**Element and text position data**

- - - - -

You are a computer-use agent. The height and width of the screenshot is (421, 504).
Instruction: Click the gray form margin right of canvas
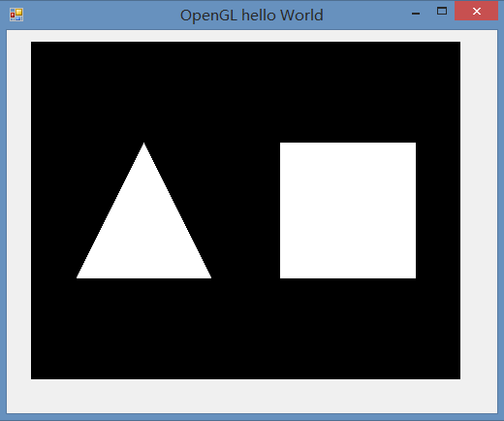click(x=479, y=211)
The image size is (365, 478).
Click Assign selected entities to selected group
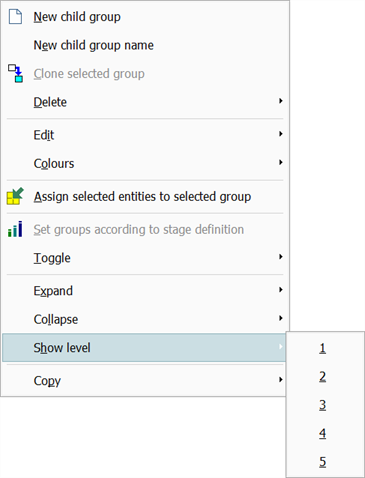(x=142, y=196)
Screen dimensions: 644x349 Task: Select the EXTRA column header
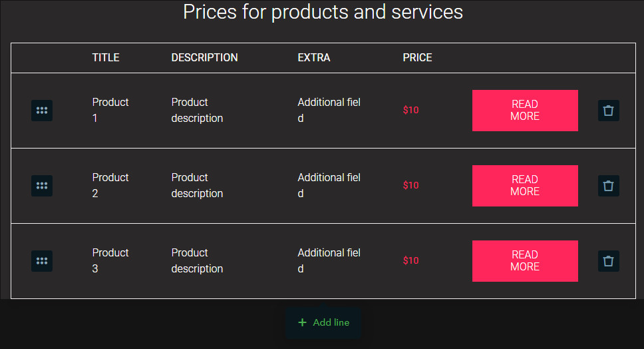(x=314, y=57)
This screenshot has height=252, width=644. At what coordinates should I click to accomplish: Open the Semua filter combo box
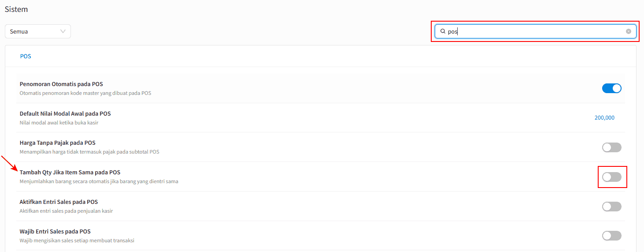click(x=38, y=31)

- - - - -

**What you should do**
Rewrite the part of the rows that opens with the line containing "This screenshot has" and runs through the end of the rows, swapping "combo box" for "dropdown" and keeping everything else unchanged. Leave the pictures out.

**Completed exercise**
This screenshot has height=252, width=644. At what coordinates should I click to accomplish: Open the Semua filter dropdown
click(x=38, y=31)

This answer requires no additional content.